= Task list =
1. In the Tihar passage, reproduce the text between "KATHMANDU — On" and "night in vigil.", inclusive, but swap "butter lamps" for "oil lamps".
2. According to the Tihar passage, what is worshiped in the morning on the third day of the festival?

:: Provided passage

KATHMANDU — On the third day of the Yamapanchak, Gai Tihar and Laxmi Puja or worship to the Goddess of wealth is being celebrated with various religious rituals throughout the country in accordance with time honored tradition.

Gai (cow) is worshiped in the morning while Laxmi, the Goddess of wealth, is being worshiped in every household in the evening wishing for prosperity to mark the third day of the five-day Tihar festival — also known as the festival of lights — by lighting butter lamps and candles inside and outside of the households to light up the path of Goddess Laxmi in order to welcome her.

All the nooks and corners of the house are illuminated with colorful and decorative lights this evening in the belief that Goddess Laxmi does not visit places that are not properly illuminated, and so to please Goddess Laxmi, people light lamps and spend the whole night in vigil.

::::
:: Record extracts

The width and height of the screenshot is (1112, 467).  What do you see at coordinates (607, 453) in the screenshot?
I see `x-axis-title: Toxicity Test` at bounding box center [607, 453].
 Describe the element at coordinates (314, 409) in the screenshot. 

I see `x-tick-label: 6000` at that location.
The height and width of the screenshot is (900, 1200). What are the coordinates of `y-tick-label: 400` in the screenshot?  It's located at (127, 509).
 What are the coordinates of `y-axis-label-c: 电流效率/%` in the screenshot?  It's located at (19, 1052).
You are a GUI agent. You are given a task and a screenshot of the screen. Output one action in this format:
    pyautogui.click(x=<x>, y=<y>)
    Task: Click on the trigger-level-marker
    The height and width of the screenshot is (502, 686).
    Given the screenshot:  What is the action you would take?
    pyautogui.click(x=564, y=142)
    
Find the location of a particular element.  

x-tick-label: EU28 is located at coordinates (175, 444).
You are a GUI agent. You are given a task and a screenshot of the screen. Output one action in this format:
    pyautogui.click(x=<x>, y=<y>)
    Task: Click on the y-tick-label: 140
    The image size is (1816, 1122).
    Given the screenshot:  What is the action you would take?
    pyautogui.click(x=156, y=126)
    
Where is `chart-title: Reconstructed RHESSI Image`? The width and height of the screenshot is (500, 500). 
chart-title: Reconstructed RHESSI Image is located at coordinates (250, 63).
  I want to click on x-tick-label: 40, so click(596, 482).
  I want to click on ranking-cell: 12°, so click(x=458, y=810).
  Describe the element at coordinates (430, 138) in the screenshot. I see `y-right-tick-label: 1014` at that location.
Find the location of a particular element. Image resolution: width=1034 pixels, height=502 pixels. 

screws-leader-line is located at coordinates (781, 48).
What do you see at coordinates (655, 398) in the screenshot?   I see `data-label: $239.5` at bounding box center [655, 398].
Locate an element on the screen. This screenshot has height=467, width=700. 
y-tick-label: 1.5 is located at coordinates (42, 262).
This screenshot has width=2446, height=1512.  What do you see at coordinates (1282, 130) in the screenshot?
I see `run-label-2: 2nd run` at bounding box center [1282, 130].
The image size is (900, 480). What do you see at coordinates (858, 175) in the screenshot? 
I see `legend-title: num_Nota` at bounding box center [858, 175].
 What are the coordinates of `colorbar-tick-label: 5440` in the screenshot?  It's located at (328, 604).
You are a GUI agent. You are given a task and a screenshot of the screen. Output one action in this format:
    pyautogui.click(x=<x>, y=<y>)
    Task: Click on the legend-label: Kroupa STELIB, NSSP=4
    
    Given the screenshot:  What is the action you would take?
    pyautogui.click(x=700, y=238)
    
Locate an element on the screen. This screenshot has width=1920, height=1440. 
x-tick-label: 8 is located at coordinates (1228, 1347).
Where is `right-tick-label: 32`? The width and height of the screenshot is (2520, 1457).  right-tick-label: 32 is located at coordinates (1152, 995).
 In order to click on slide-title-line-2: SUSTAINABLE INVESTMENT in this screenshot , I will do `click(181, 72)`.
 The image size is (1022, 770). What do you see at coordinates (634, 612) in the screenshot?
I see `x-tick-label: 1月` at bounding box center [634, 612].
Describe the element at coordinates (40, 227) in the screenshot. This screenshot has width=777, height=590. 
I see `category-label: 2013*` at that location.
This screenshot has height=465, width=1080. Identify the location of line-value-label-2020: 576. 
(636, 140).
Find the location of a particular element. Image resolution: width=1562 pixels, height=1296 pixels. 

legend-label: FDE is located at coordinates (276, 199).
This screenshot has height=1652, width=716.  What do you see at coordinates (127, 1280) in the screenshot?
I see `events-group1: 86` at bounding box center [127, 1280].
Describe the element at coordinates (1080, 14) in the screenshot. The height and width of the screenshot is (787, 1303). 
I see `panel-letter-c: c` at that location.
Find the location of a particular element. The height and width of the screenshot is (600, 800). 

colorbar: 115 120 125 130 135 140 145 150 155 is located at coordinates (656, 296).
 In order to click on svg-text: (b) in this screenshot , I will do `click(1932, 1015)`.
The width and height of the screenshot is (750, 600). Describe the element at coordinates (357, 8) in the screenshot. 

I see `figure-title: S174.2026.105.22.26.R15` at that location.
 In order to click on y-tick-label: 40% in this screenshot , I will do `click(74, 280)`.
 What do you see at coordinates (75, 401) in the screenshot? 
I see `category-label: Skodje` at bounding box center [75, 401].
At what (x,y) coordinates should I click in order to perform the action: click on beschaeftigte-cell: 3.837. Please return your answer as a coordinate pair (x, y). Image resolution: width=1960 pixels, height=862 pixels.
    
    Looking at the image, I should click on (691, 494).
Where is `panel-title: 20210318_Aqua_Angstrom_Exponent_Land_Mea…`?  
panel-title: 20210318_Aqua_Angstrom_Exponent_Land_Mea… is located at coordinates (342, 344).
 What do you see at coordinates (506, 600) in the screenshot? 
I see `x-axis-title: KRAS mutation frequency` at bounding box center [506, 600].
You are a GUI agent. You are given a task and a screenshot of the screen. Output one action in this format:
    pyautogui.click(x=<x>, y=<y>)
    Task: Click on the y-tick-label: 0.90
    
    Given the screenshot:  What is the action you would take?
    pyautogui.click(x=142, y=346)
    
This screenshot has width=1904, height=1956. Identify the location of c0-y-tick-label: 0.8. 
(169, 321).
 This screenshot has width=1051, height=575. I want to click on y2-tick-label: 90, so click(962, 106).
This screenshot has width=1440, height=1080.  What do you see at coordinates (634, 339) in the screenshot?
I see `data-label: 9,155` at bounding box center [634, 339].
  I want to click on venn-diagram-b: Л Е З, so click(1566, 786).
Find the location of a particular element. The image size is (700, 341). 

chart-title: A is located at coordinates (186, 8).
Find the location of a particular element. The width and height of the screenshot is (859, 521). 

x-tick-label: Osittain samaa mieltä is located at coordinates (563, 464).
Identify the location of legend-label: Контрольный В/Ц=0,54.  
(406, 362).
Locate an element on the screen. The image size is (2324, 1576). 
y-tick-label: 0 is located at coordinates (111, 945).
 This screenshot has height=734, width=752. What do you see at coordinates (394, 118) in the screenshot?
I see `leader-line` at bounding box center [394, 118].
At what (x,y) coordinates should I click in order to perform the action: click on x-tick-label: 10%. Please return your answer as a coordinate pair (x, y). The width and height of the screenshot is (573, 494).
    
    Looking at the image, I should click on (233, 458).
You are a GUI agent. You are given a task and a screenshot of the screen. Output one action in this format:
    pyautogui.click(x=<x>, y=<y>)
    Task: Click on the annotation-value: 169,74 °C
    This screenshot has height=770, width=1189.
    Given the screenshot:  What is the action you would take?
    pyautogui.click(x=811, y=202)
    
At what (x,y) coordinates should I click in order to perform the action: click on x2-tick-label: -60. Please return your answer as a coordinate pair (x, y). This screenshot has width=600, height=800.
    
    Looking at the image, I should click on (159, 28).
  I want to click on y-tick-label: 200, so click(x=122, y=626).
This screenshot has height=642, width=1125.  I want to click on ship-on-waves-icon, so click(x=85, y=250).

::::

= Answers given =
1.
KATHMANDU — On the third day of the Yamapanchak, Gai Tihar and Laxmi Puja or worship to the Goddess of wealth is being celebrated with various religious rituals throughout the country in accordance with time honored tradition.

Gai (cow) is worshiped in the morning while Laxmi, the Goddess of wealth, is being worshiped in every household in the evening wishing for prosperity to mark the third day of the five-day Tihar festival — also known as the festival of lights — by lighting oil lamps and candles inside and outside of the households to light up the path of Goddess Laxmi in order to welcome her.

All the nooks and corners of the house are illuminated with colorful and decorative lights this evening in the belief that Goddess Laxmi does not visit places that are not properly illuminated, and so to please Goddess Laxmi, people light lamps and spend the whole night in vigil.

2. Gai, the cow.